Trinitrophenyl-substituted nucleotides are potent antagonists selective for P2X1, P2X3, and heteromeric P2X2/3 receptors.

There are currently seven P2X receptor subunits (P2X1-7) defined by molecular cloning. The functional identification of these receptors has relied primarily on the potency of alpha,beta-methylene-ATP relative to that of ATP and on the kinetics of receptor desensitization. In the present experiments we found that the 2', 3'-O-(2,4,6-trinitrophenyl)-substituted analogs of ATP are selective and potent antagonists at some but not all P2X receptors.

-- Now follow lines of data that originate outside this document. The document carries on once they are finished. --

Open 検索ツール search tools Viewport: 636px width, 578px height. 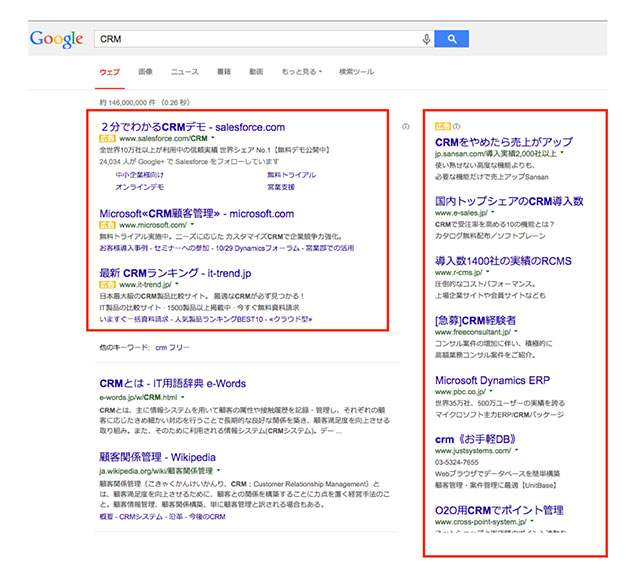(x=356, y=72)
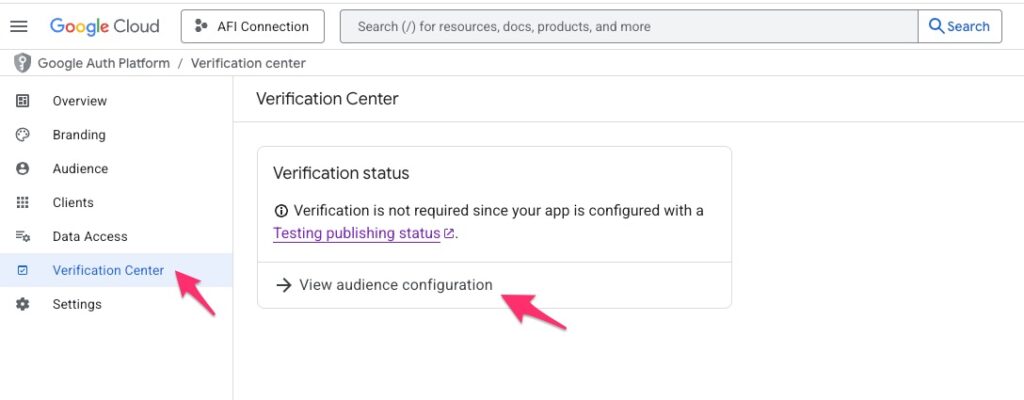This screenshot has height=400, width=1024.
Task: Click the Branding palette icon
Action: pyautogui.click(x=23, y=135)
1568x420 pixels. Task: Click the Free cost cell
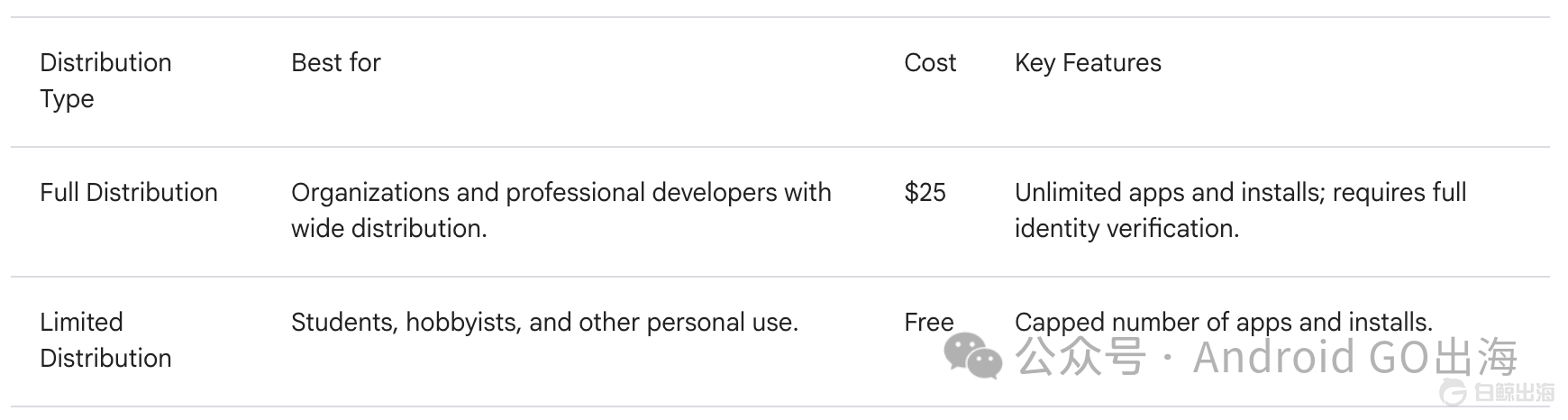pos(928,323)
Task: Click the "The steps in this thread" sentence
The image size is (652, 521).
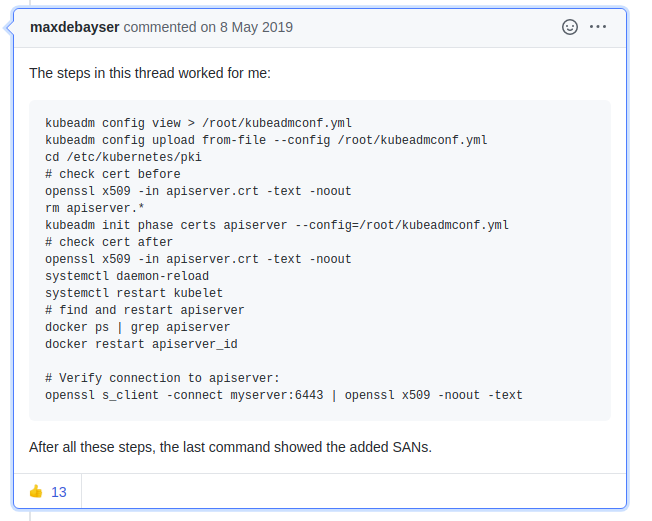Action: [150, 73]
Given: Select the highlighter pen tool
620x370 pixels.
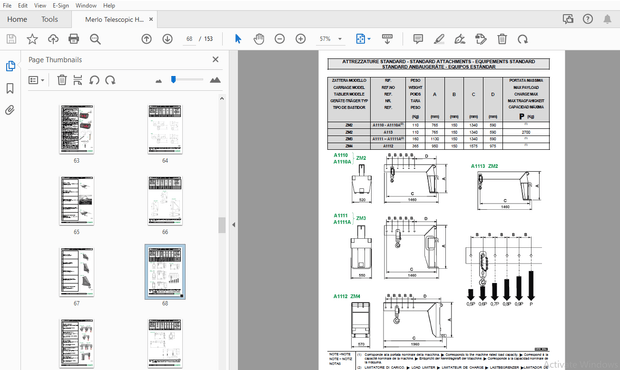Looking at the screenshot, I should (439, 39).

The trinitrophenyl analogs of ATP, ADP, AMP, and GTP produced a reversible inhibition of ATP-evoked currents in human embryonic kidney 293 cells expressing P2X1 receptors, P2X3 receptors, or both P2X2 and P2X3 (heteromeric) receptors; IC50 values were close to 1 nM. These compounds were at least 1000-fold less effective in blocking currents in cells expressing P2X2, P2X4, or P2X7 receptors (P2X5 and P2X6 not tested). GTP, 2,4,6-trinitrophenol, and the 2',3'-trinitrophenyl analog of adenosine (0.1-10 microM) had no effect. Thus, we have identified a structural motif that confers antagonist action at P2X receptors that contain P2X1 or P2X3 subunits (the alpha,beta-methylene-ATP-sensitive subclass).